Give back exactly the lines from the one holding "Open the About Us menu item" to the bottom of the material, both included, and nothing more. No pictures.

——————

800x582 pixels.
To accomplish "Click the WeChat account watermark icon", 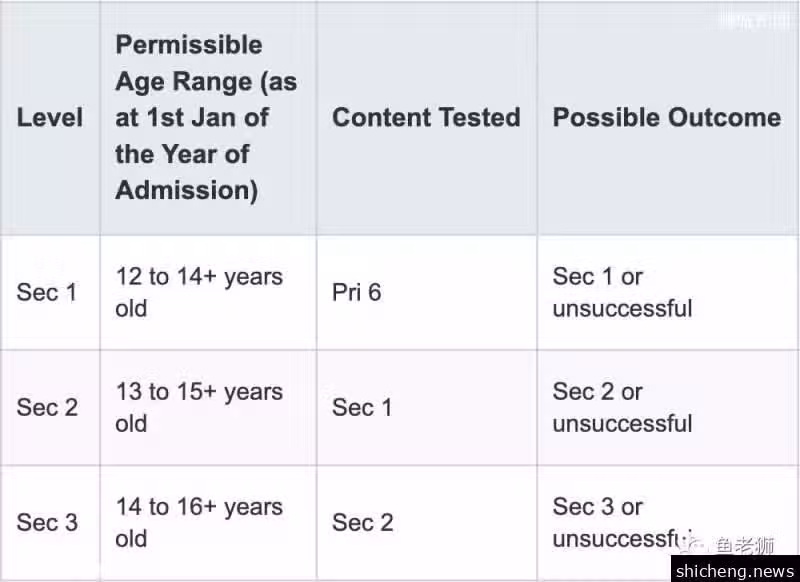I will click(693, 544).
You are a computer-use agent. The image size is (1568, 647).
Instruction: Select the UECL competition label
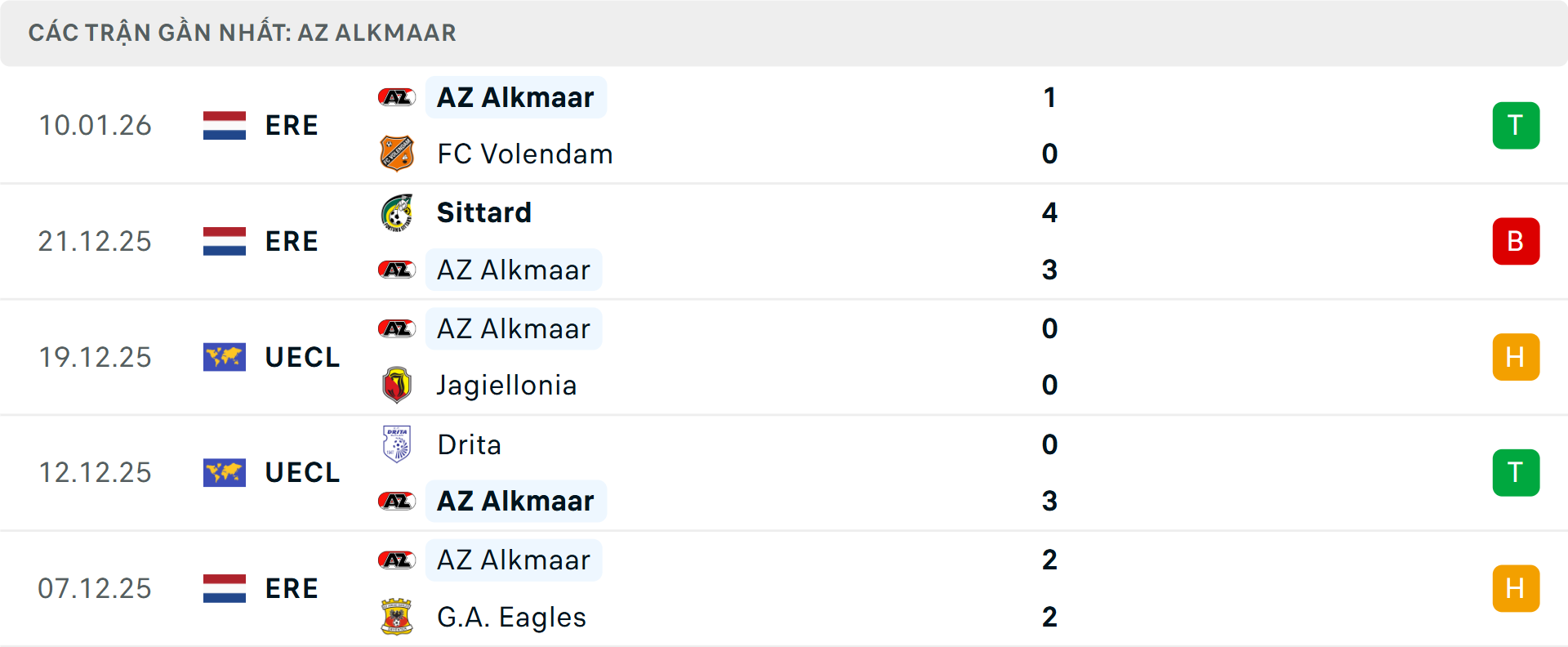click(x=302, y=357)

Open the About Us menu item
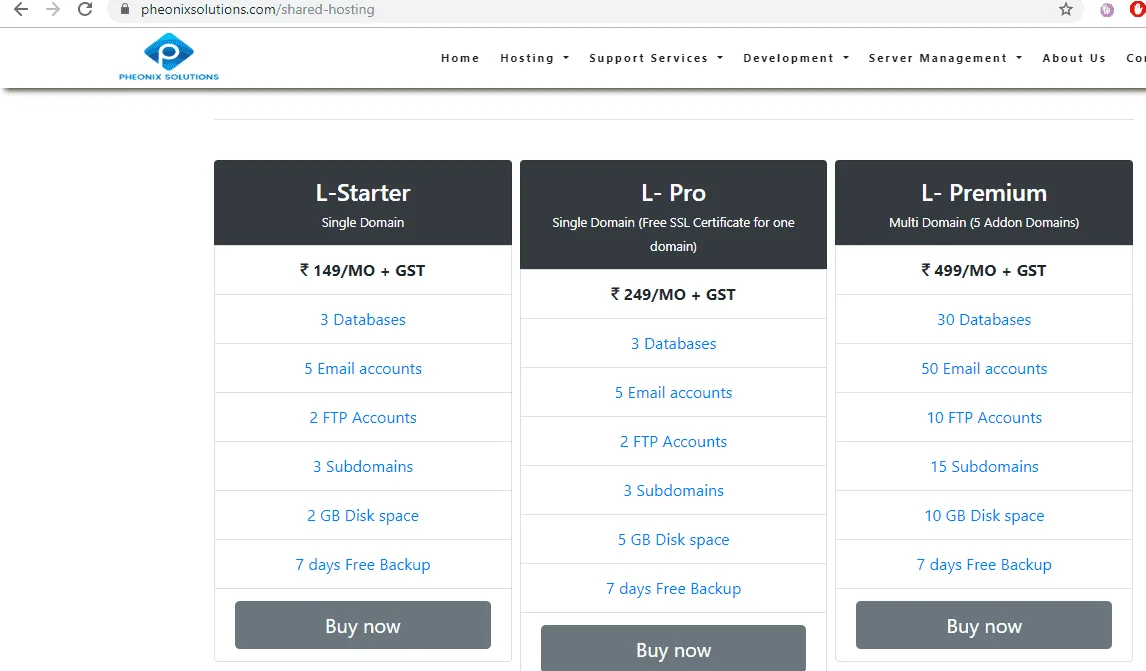tap(1073, 58)
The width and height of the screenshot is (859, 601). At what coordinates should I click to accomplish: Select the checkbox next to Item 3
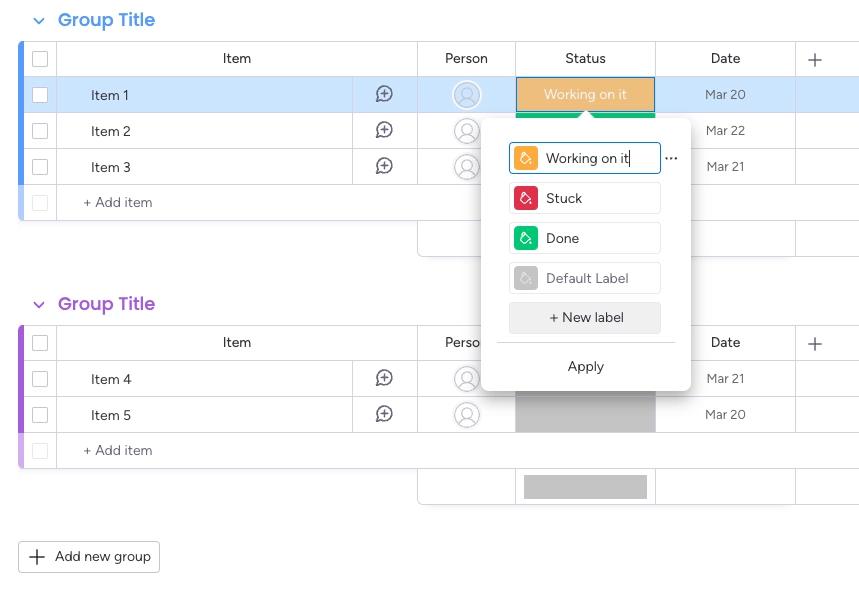40,167
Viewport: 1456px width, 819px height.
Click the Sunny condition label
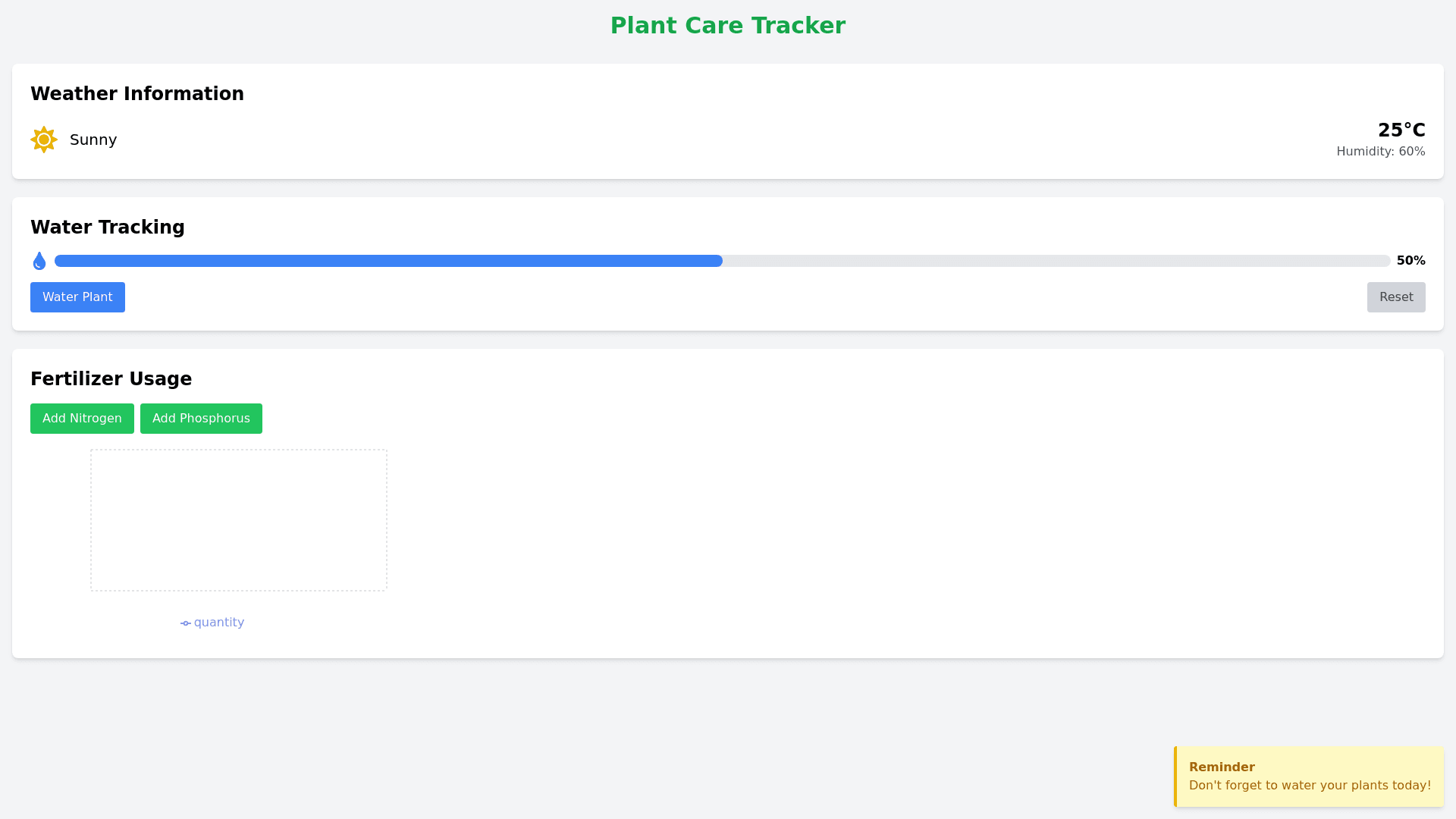pos(93,140)
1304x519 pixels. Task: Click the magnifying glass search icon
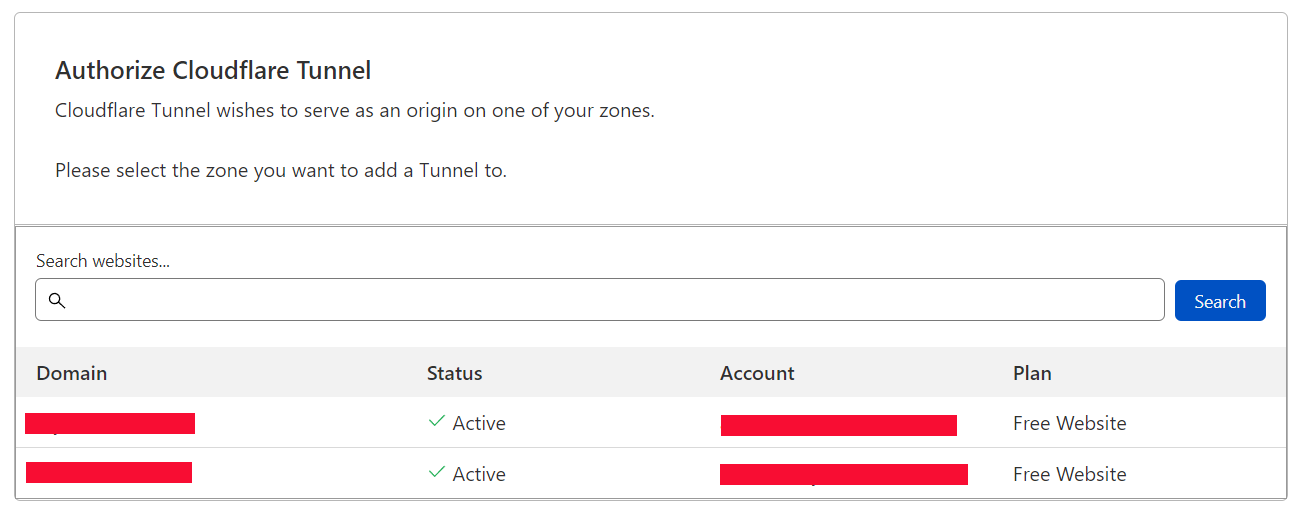tap(57, 301)
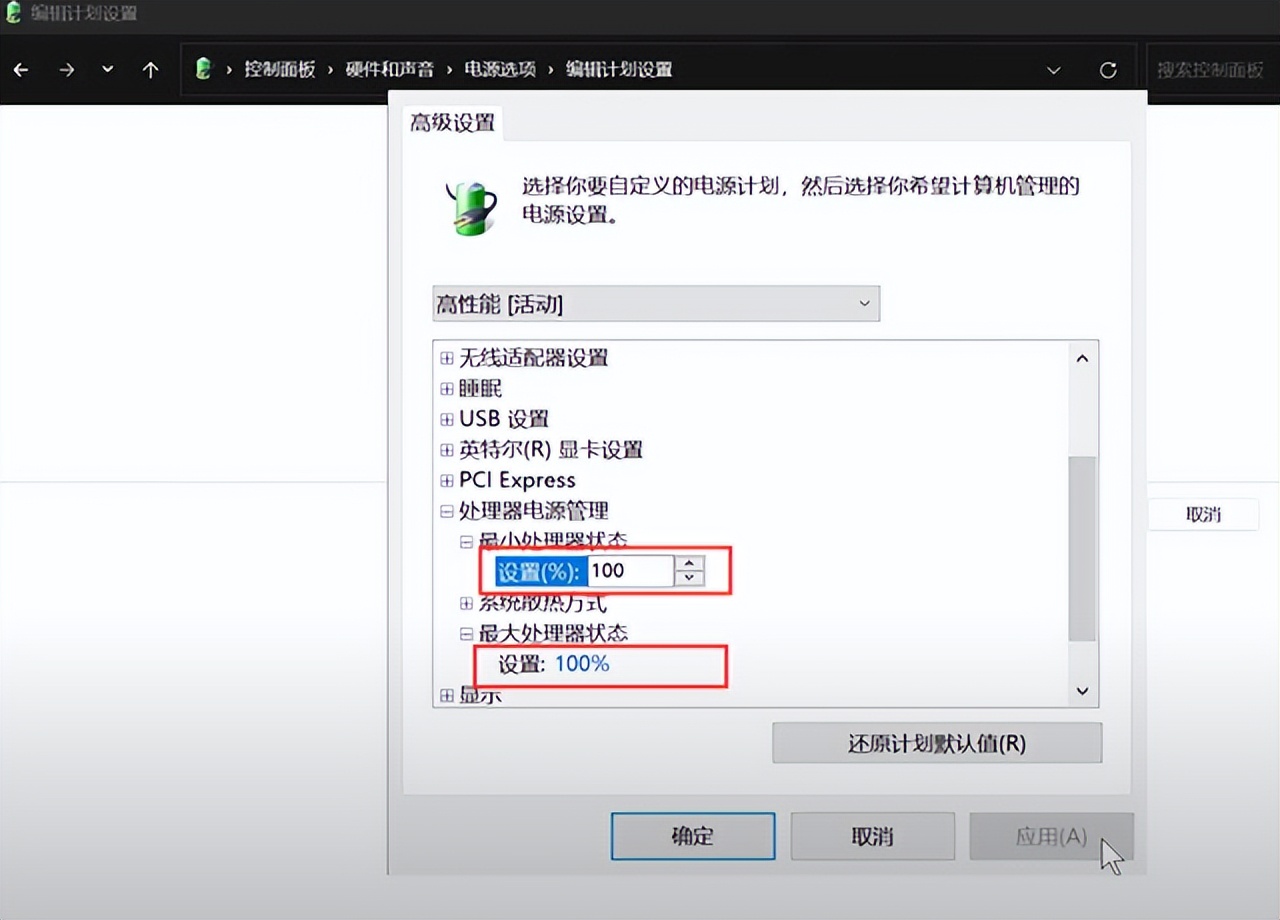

——————

ANSWER:
Open the About Us menu item
tap(1073, 58)
The width and height of the screenshot is (859, 601). At what coordinates should I click to accomplish: Select the checkbox next to Item 3
40,167
Viewport: 1456px width, 819px height.
Click the Sunny condition label
pos(93,140)
1304x519 pixels. Task: Click the magnifying glass search icon
tap(57, 301)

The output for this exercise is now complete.